Excerpted passage
·····

If AI can provide a better diagnosis than a doctor, what’s the prognosis for medics?

AI means too many (different) things to too many people. We need better ways of talking – and thinking – about it. Cue, Drew Breunig, a gifted geek and cultural anthropologist, who has come up with a neat categorisation of the technology into three use cases: gods, interns and cogs.

“Gods”, in this sense, would be “super-intelligent, artificial entities that do things autonomously”. In other words, the AGI (artificial general intelligence) that OpenAI’s Sam Altman and his crowd are trying to build (at unconscionable expense), while at the same time warning that it could be an existential threat to humanity. AI gods are, Breunig says, the “human replacement use cases”. They require gigantic models and stupendous amounts of “compute”, water and electricity (not to mention the associated CO2 emissions).

“Interns” are “supervised co-pilots that collaborate with experts, focusing on grunt work”. In other words, things such as ChatGPT, Claude, Llama and similar large language models (LLMs). Their defining quality is that they are meant to be used and supervised by experts. They have a high tolerance for errors because the experts they are assisting are checking their output, preventing embarrassing mistakes from going further. They do the boring work: remembering documentation and navigating references, filling in the details after the broad strokes are defined, assisting with idea generation by acting as a dynamic sounding board and much more.

Finally, “cogs” are lowly machines that are optimised to perform a single task extremely well, usually as part of a pipeline or interface.

Interns are mostly what we have now; they represent AI as a technology that augments human capabilities and are already in widespread use in many industries and occupations. In that sense, they are the first generation of quasi-intelligent machines with which humans have had close cognitive interactions in work settings, and we’re beginning to learn interesting things about how well those human-machine partnerships work.

One area in which there are extravagant hopes for AI is healthcare. And with good reason. In 2018, for example, a collaboration between AI researchers at DeepMind and Moorfields eye hospital in London significantly speeded up the analysis of retinal scans to detect the symptoms of patients who needed urgent treatment. But in a way, though technically difficult, that was a no-brainer: machines can “read” scans incredibly quickly and pick out ones that need specialist diagnosis and treatment.

But what about the diagnostic process itself, though? Cue an intriguing US study published in October in the Journal of the American Medical Association, which reported a randomised clinical trial on whether ChatGPT could improve the diagnostic capabilities of 50 practising physicians. The ho-hum conclusion was that “the availability of an LLM to physicians as a diagnostic aid did not significantly improve clinical reasoning compared with conventional resources”. But there was a surprising kicker: ChatGPT on its own demonstrated higher performance than both physician groups (those with and without access to the machine).

·····

The problem
Into which three use cases does Drew Breunig sort AI, according to the article on AI and medical diagnosis? The material placed after the article has nothing to do with it.

Supplied information

·····

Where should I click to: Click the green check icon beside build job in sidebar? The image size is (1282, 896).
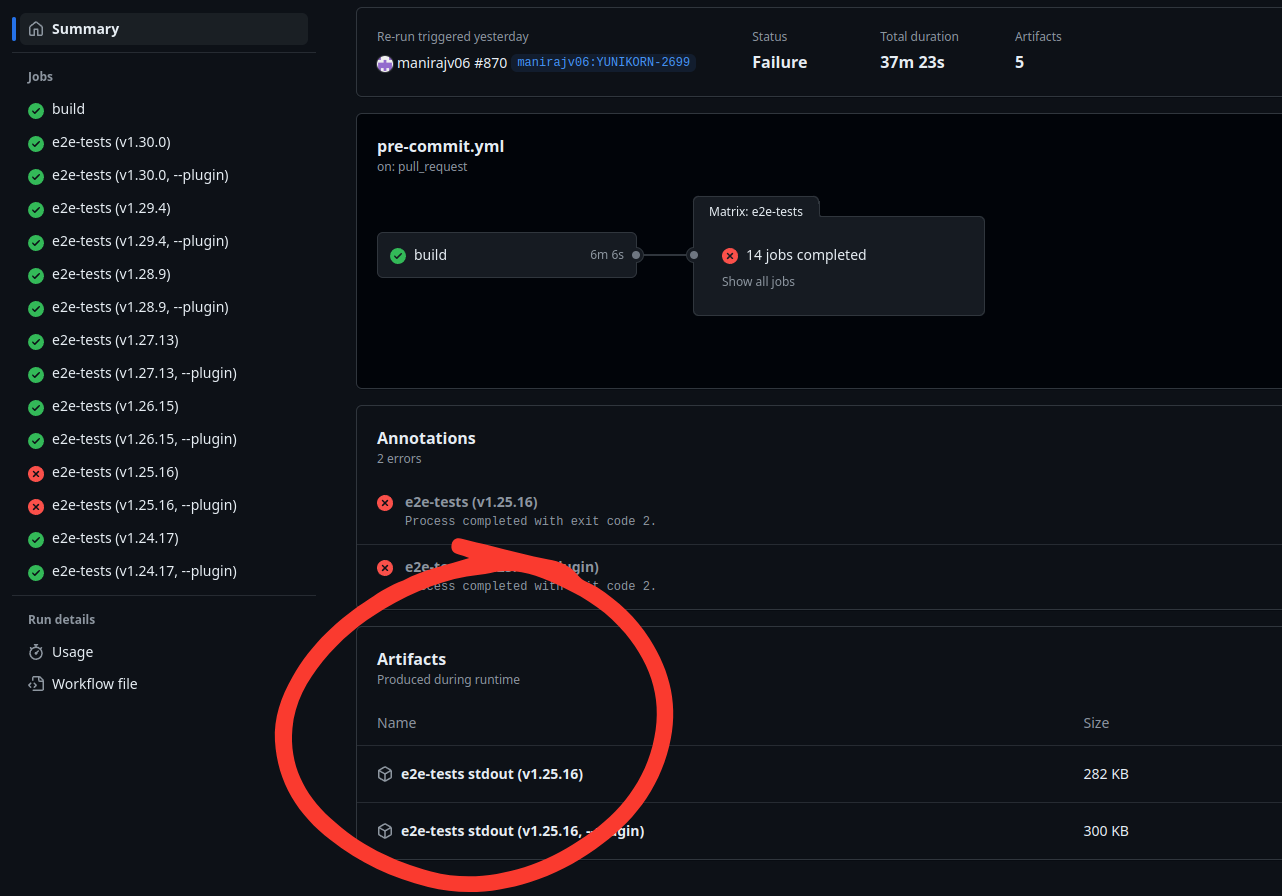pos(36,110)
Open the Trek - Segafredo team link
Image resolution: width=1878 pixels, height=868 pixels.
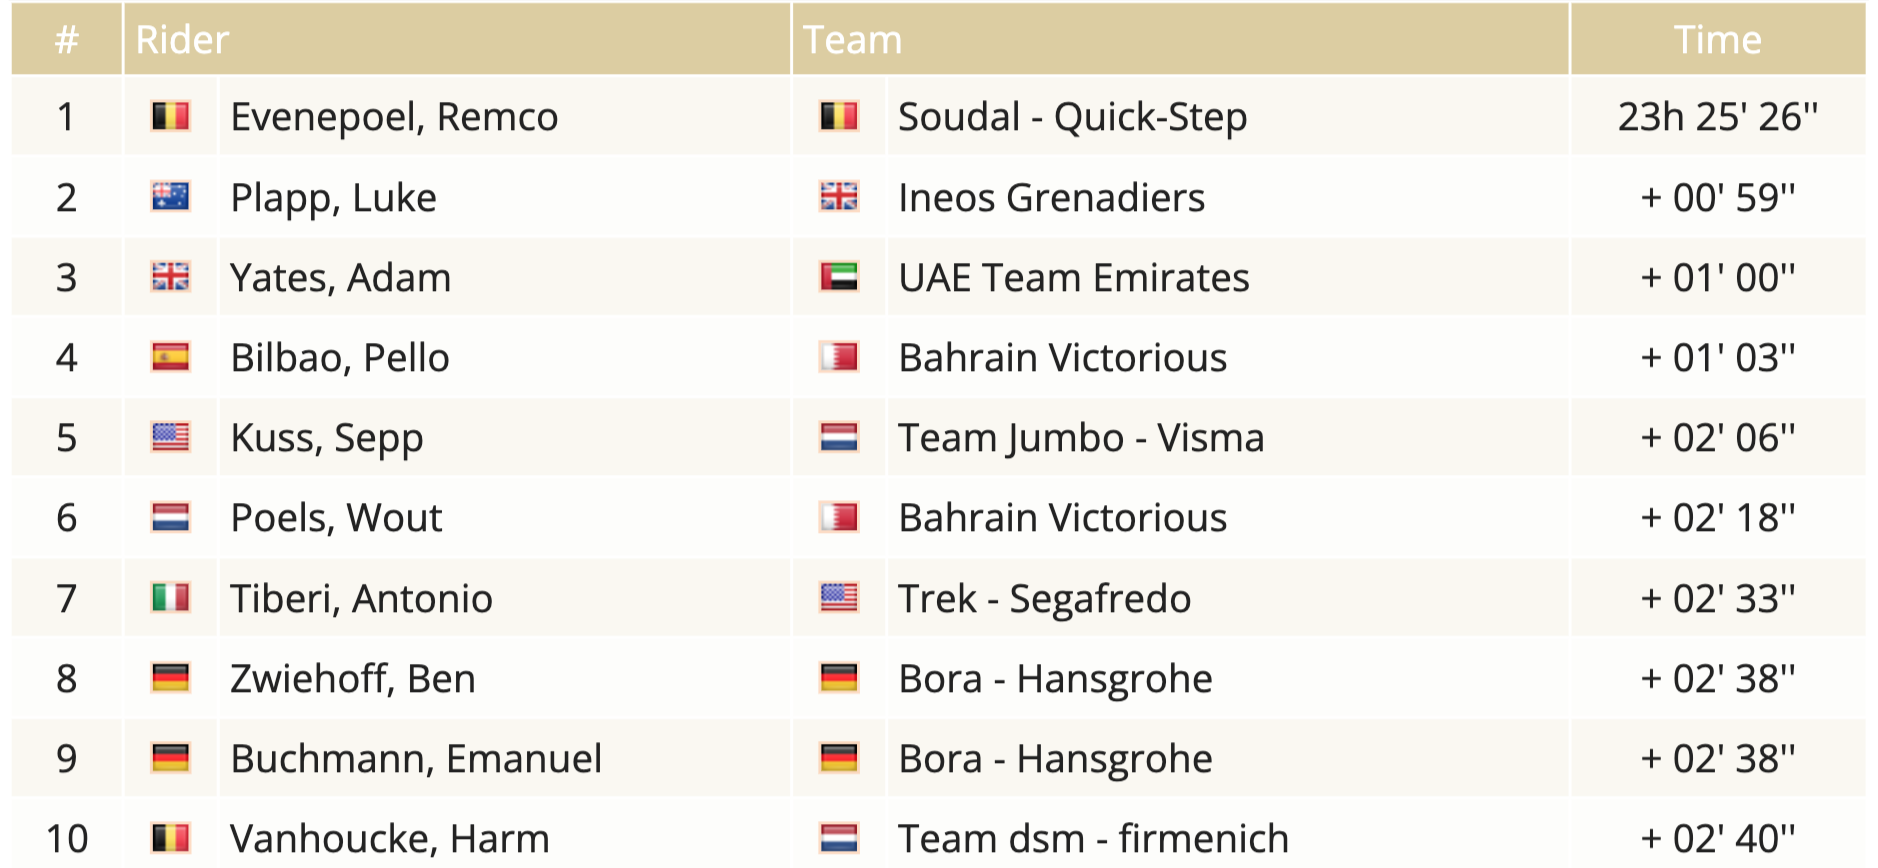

·····

Result of the exercise
Gods, interns and cogs.